Copy out every line of the data exactly; do not include the images.

··· Material for the task ···

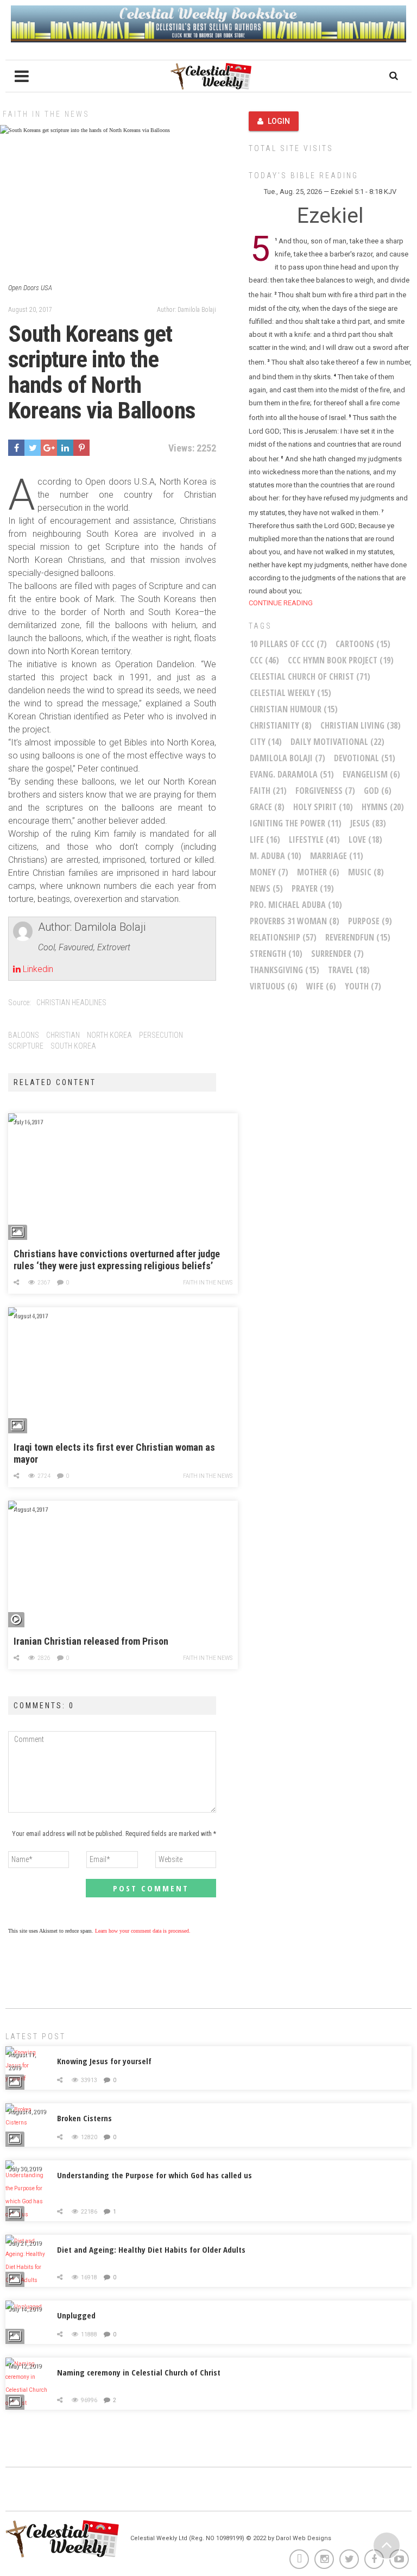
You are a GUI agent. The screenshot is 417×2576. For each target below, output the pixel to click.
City (266, 742)
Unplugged (76, 2315)
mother (318, 872)
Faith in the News (46, 114)
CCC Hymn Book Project (341, 660)
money (269, 872)
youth (363, 986)
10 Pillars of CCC (288, 644)
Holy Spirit (323, 807)
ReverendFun (357, 937)
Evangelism (371, 774)
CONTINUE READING (281, 603)
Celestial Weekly (290, 693)
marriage (336, 856)
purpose (370, 921)
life (265, 839)
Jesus (368, 823)
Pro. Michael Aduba (296, 905)
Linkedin (37, 969)
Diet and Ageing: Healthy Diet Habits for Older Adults (151, 2249)
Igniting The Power (296, 823)
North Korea (109, 1035)
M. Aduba (275, 856)
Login (279, 121)
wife (321, 986)
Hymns (383, 807)
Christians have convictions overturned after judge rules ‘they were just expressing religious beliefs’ (117, 1259)
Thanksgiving (284, 970)
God (377, 791)
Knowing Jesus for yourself (104, 2060)
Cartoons (363, 644)
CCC (264, 660)
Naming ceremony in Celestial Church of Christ (138, 2372)
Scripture (25, 1046)
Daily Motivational (337, 742)
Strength (276, 954)
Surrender (337, 954)
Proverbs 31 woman (294, 921)
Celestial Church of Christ (310, 676)
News (266, 888)
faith (268, 791)
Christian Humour (294, 709)
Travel (349, 970)
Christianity (281, 725)
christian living (360, 725)
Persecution (161, 1035)
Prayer (313, 888)
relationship (283, 937)
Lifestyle (314, 839)
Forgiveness (325, 791)
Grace (267, 807)
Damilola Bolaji (287, 758)
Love (365, 839)
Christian (63, 1035)
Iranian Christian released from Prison (91, 1641)
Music (366, 872)
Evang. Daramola (292, 774)
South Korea (73, 1046)
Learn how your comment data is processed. (143, 1931)
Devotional (364, 758)
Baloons (23, 1035)
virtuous (274, 986)
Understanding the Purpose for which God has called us (154, 2175)
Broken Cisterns (84, 2118)
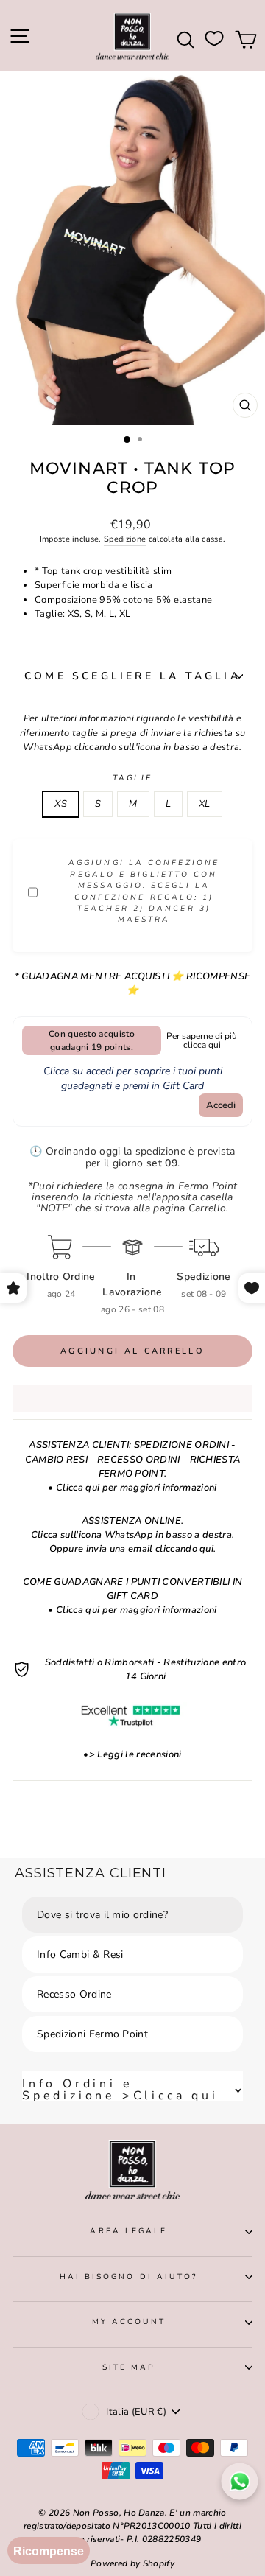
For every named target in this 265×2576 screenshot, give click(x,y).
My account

···

(Result below)
You are a GUI agent. The screenshot is 417×2576. For each target below, output the pixel to click.
City (266, 742)
Unplugged (76, 2315)
mother (318, 872)
Faith in the News (46, 114)
CCC Hymn Book Project (341, 660)
money (269, 872)
youth (363, 986)
10 Pillars of CCC (288, 644)
Holy Spirit (323, 807)
ReverendFun (357, 937)
Evangelism (371, 774)
CONTINUE READING (281, 603)
Celestial Weekly (290, 693)
marriage (336, 856)
purpose (370, 921)
life (265, 839)
Jesus (368, 823)
Pro. Michael Aduba (296, 905)
Linkedin (37, 969)
Diet and Ageing: Healthy Diet Habits for Older Adults (151, 2249)
Igniting The Power (296, 823)
North Korea (109, 1035)
M. Aduba (275, 856)
Login (279, 121)
wife (321, 986)
Hymns (383, 807)
Christians have convictions overturned after judge rules ‘they were just expressing religious beliefs’ (117, 1259)
Thanksgiving (284, 970)
God (377, 791)
Knowing Jesus for yourself (104, 2060)
Cartoons (363, 644)
CCC (264, 660)
Naming ceremony in Celestial Church of Christ (138, 2372)
Scripture (25, 1046)
Daily Motivational (337, 742)
Strength (276, 954)
Surrender (337, 954)
Proverbs 31 woman (294, 921)
Celestial Church of Christ (310, 676)
News (266, 888)
faith (268, 791)
Christian Humour (294, 709)
Travel (349, 970)
Christianity (281, 725)
christian living (360, 725)
Persecution (161, 1035)
Prayer (313, 888)
relationship (283, 937)
Lifestyle (314, 839)
Forgiveness (325, 791)
Grace (267, 807)
Damilola Bolaji (287, 758)
Love (365, 839)
Christian (63, 1035)
Iranian Christian released from Prison (91, 1641)
Music (366, 872)
Evang. Daramola (292, 774)
South Korea (73, 1046)
Learn how your comment data is processed. (143, 1931)
Devotional (364, 758)
Baloons (23, 1035)
virtuous (274, 986)
Understanding the Purpose for which God has called us (154, 2175)
Broken Cisterns (84, 2118)
For every named target in this 265×2576 screenshot, give click(x,y).
My account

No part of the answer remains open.